Poetisa, activista política e defensora dos direitos das mulheres, Natália Correia foi tudo isto e muito mais. Nasceu em 1923 na ilha de São Miguel, nos Açores, marcou a segunda metade do século XX por ser carismática e combativa, por não ter medo de assumir posições que abalaram preconceitos enraizados e desafiaram as convenções.
Natália Correia nasceu nos Açores em 1923, aos 11 anos vai viver para Lisboa. Foi jornalista na Rádio Clube Português e colaborou no jornal Sol. Activista política: apoiou a candidatura de Humberto Delgado; assumiu publicamente divergências com o Estado Novo e foi condenada a prisão com pena suspensa em 1966, pela "Antologia da Poesia Portuguesa Erótica e Satírica".
Foi publicado pela editora francesa Poisson volant o livro "O Vestíbulo do Impossível" sobre o género, a literatura e a política na vida ena obra da poetisa portuguesa Natália Correia. O título do livro inspira-se numa estrofe do poema "A defesa do Poeta", no qual Natália Correia escreve:"Sou um vestíbulo do impossível um lápis de armazenado espanto e por fim com a paciência dos versos espero viver dentro de mim".
A escritora Natália Guerellus percorre a obra de Natália Correia e levanta a questão: o que significa escrever num regime autoritário? "Natália Correia foi a escritora mais censurada do regime salazarista.

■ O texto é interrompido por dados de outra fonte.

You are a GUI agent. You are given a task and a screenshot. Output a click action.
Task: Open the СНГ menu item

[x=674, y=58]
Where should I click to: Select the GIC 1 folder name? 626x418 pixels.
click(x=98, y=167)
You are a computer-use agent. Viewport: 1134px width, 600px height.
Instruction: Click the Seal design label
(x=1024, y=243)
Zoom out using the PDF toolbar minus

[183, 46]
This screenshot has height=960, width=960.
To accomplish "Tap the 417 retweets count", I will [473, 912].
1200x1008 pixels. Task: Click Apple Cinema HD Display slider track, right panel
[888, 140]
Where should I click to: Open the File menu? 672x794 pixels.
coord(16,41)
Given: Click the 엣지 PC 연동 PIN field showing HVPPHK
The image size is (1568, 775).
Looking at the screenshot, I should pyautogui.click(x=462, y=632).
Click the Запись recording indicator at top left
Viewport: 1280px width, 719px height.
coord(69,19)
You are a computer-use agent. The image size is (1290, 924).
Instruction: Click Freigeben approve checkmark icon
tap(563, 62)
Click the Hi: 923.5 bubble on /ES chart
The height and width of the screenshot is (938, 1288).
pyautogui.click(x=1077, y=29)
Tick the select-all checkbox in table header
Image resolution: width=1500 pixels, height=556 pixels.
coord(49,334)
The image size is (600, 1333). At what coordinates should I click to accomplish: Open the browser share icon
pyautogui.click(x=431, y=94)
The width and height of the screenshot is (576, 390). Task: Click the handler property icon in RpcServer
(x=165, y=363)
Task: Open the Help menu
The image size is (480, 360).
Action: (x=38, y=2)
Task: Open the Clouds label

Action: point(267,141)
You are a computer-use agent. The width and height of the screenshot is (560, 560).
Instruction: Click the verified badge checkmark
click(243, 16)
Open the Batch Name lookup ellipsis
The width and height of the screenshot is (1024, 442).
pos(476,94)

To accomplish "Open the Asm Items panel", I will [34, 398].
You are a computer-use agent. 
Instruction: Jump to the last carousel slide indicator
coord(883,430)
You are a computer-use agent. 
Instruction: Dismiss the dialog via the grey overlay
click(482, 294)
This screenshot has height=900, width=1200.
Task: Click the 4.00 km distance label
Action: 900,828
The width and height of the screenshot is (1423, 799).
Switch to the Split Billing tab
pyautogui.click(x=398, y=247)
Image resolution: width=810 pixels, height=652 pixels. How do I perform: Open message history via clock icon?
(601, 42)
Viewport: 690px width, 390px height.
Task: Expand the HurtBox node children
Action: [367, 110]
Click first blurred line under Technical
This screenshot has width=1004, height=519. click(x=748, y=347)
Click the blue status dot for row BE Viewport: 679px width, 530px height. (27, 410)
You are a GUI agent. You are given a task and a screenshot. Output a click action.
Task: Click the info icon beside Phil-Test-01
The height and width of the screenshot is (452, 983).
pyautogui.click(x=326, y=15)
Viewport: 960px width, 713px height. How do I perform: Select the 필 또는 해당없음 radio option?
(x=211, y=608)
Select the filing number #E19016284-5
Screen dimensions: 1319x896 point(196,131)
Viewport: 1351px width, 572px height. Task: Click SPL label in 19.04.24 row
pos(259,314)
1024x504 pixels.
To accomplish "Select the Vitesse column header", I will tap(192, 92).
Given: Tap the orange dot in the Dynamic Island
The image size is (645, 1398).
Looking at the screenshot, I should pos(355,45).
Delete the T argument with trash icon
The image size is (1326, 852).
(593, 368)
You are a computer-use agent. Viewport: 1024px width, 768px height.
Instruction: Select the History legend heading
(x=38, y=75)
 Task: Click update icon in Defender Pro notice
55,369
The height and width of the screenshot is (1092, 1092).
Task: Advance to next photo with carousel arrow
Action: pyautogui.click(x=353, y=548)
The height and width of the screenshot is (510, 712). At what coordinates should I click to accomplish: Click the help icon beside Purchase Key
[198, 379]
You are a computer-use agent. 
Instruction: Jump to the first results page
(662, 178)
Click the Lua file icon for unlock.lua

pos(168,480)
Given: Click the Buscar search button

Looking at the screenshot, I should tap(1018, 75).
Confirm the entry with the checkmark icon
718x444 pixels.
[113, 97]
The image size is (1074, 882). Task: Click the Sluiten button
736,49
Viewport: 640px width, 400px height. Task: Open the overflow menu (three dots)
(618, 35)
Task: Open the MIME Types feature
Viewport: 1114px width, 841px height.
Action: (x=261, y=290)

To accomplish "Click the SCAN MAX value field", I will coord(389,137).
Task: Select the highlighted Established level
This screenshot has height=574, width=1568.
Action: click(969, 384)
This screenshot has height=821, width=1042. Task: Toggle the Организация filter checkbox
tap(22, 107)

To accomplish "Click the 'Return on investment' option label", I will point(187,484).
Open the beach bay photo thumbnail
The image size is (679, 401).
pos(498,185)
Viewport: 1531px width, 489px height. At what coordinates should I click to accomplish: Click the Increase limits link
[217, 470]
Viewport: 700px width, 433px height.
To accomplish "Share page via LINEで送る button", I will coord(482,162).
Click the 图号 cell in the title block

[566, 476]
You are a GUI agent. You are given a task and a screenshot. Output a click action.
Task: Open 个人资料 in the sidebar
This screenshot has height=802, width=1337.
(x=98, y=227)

Ela não só escreve sob o regime autoritário, mas não deixa de escrever como muitos outros autores e autoras vão fazer. Ela dialoga, reage e tenta subverter essa censura e a perseguição. É uma resistente", descreve a autora brasileira.
Há três preocupações que vão acompanhar Natália Correia ao longo da vida, o género, a literatura e a política. "Esta foi uma das formas que ela encontrou para confrontar a ditadura. Talvez tenha sido a forma mais utilizada por Natália Correia até aos anos 70, através das provocações em torno das questões de género. Não só no que diz respeito à mulher, como à sexualidade e ao erotismo. São temas que vão tocar outras correntes como o surrealismo", explica.
A escritora lembra que Natália Correia foi uma pioneira na literatura feminina pelo facto de abrir "caminhos para a literatura feminina em Portugal, principalmente no contexto político fechado". "A Natália Correia é um objecto infinito e este trabalho foi um pontapé para que se interessem nela no contexto francês. Não é um trabalho exaustivo, pelo contrário dá uma ideia do que [ainda] pode ser feito. A literatura dela é prolífera, o que pode ser feito e estudado sobre a escrita e a vida de Natália Correia é infinito", acrescenta Natália Guerellus.
A Natália Correia é lembrada como uma figura polémica. "Existe um momento na transição da ditadura para a democracia em que ela se engaja politicamente e passa a ter uma presença dentro da Assembleia, mas também foi criticada pela extrema-esquerda, tornando-se uma figura ambígua e foi esquecida. Volta a ser lembrada no século XXI, o espólio dela vai para os Açores e ainda há muito por se dizer sobre a Natália Correia. Ela deixou um marco na história de Portugal, deixou a luta pela liberdade, que é uma marca da escrita dela", concluiu.